> [EXERCISE REQUIREMENTS] All lines from the opening of the entries below through the line containing "The height and width of the screenshot is (1383, 2576)." must be output exactly as they appear, with no other lines.
__________________________________________________
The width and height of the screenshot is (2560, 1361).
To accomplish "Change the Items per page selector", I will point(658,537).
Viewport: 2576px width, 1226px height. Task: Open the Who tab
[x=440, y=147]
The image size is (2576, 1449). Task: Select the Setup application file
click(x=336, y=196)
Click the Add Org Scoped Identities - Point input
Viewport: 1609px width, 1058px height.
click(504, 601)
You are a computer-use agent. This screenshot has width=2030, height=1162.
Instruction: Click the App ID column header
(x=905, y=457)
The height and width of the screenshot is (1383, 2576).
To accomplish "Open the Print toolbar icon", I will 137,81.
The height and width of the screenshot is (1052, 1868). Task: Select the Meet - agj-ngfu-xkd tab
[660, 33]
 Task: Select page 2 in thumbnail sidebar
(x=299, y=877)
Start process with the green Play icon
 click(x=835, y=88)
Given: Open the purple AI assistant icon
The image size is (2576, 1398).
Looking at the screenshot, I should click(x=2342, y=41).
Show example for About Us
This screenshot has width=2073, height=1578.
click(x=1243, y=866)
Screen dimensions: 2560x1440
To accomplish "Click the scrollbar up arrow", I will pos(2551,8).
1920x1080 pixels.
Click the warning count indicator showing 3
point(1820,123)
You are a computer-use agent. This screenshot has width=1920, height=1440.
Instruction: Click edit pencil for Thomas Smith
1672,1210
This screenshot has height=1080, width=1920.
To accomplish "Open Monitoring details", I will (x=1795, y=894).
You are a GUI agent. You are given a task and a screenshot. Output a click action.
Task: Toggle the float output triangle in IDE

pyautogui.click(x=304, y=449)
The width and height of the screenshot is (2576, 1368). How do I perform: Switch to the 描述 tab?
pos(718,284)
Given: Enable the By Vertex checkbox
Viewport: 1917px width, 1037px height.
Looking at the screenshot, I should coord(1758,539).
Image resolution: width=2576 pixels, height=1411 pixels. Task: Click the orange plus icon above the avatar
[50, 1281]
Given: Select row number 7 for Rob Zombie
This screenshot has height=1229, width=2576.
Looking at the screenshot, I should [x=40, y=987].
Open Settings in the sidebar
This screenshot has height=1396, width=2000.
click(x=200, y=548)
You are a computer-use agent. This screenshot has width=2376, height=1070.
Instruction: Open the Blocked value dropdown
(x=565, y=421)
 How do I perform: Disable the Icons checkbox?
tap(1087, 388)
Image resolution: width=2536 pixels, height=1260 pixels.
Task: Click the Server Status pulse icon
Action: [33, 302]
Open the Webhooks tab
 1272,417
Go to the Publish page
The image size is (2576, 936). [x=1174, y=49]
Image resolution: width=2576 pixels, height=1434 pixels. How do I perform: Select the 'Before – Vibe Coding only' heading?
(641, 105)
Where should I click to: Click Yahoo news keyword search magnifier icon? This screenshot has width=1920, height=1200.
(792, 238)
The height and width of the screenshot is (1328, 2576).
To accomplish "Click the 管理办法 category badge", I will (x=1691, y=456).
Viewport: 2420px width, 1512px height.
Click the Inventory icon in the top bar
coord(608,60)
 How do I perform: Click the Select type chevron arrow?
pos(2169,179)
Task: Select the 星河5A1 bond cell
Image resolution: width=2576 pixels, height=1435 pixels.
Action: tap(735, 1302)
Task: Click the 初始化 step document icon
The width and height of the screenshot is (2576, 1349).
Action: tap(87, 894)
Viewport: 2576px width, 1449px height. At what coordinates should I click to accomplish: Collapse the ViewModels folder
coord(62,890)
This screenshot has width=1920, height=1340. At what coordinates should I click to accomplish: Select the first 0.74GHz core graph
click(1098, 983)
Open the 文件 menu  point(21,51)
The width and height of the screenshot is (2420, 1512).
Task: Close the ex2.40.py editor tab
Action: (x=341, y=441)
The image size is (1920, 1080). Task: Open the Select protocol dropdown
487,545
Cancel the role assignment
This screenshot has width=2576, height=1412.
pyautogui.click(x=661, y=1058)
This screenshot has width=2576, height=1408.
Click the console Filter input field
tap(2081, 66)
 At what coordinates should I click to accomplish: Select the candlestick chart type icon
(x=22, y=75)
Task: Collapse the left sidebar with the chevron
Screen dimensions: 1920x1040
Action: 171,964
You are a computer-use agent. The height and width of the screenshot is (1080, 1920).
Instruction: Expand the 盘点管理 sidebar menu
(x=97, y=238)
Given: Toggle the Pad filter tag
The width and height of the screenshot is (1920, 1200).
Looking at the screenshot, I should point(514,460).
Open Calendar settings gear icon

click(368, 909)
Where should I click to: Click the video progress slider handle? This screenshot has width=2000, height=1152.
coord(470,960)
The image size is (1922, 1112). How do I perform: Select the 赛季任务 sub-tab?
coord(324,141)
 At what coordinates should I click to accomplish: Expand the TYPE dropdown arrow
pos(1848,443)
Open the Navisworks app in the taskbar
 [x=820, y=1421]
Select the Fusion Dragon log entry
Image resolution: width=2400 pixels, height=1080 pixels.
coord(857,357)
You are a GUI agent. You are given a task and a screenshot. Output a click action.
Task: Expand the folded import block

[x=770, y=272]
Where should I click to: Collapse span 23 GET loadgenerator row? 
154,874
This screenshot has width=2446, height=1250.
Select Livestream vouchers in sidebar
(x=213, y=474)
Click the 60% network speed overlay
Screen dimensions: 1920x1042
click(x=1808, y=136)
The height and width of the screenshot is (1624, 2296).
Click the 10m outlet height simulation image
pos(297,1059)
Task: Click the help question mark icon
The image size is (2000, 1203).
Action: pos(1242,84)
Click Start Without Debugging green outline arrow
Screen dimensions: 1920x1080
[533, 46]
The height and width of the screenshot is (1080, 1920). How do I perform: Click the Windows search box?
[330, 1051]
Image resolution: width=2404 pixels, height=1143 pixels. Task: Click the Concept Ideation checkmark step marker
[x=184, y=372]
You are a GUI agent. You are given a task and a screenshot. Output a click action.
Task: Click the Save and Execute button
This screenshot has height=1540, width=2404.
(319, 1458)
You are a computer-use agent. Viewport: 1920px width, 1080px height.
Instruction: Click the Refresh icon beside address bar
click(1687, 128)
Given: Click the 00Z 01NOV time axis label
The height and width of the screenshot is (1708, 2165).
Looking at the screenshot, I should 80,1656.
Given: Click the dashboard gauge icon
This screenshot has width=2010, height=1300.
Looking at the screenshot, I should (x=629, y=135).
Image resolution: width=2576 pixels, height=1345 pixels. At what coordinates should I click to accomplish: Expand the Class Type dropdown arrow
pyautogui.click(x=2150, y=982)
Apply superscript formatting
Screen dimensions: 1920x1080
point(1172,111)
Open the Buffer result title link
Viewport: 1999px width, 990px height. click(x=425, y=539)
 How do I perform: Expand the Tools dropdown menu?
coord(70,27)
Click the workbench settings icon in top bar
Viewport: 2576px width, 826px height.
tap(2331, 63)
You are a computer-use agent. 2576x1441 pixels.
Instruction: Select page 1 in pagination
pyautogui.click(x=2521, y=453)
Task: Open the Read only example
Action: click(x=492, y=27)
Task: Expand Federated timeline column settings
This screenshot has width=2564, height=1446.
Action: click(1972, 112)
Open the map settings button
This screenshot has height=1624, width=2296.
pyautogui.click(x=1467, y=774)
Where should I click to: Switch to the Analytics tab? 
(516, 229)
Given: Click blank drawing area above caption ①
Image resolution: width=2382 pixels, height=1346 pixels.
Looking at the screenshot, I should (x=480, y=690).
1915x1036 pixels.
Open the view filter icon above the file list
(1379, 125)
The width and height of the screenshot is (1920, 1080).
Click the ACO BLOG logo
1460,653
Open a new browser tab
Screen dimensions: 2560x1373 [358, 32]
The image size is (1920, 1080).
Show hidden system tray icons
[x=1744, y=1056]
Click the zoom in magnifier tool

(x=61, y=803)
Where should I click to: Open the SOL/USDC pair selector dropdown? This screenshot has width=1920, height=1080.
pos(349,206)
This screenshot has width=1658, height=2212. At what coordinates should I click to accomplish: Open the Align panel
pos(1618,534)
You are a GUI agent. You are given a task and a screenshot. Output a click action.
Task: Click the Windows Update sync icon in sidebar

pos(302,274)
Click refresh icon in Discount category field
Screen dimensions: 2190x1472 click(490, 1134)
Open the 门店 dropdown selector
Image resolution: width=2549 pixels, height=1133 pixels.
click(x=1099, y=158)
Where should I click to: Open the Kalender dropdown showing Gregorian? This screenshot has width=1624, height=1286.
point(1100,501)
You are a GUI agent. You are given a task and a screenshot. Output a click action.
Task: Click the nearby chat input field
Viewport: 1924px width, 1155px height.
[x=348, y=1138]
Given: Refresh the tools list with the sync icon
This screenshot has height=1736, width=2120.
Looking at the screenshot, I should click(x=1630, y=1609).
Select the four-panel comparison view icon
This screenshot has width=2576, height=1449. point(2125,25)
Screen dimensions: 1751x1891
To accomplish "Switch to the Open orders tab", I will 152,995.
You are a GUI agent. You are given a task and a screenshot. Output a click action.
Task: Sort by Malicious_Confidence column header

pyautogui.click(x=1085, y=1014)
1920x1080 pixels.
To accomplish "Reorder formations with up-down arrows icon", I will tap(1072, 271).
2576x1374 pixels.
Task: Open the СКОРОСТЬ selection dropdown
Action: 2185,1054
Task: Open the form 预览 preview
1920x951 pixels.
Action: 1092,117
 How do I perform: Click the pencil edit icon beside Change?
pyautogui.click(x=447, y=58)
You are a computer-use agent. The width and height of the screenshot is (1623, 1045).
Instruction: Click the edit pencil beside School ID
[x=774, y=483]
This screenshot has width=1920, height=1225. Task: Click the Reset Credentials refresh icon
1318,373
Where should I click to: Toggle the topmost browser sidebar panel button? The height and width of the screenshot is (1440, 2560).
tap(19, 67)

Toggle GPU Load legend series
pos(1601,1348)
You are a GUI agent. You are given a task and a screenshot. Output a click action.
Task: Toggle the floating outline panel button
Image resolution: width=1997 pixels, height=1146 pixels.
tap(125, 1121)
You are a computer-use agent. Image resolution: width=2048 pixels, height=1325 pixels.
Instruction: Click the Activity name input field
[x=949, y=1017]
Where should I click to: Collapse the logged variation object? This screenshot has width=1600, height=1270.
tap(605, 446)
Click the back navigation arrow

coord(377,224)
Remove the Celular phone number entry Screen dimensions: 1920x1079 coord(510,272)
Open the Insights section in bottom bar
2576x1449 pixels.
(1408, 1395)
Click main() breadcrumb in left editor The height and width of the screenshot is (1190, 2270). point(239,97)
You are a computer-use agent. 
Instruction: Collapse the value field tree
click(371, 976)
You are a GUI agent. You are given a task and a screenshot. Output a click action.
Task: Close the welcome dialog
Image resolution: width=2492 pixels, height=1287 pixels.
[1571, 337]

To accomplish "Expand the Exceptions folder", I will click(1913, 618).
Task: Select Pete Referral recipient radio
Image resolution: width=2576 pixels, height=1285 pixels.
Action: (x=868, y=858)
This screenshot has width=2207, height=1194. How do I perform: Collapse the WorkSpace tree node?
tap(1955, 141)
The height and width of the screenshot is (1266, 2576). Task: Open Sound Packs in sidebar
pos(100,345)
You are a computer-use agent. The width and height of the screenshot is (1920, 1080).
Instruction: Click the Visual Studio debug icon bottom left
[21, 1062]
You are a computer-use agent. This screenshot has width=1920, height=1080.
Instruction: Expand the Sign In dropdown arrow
__________________________________________________
> [RESULT OF THE TASK]
The width and height of the screenshot is (2560, 1361).
To accomplish "Change the Items per page selector", I will point(658,537).
Viewport: 2576px width, 1226px height. Task: Open the Who tab
[x=440, y=147]
The image size is (2576, 1449). Task: Select the Setup application file
click(x=336, y=196)
Click the Add Org Scoped Identities - Point input
Viewport: 1609px width, 1058px height.
click(504, 601)
You are a computer-use agent. This screenshot has width=2030, height=1162.
Instruction: Click the App ID column header
(x=905, y=457)
The height and width of the screenshot is (1383, 2576).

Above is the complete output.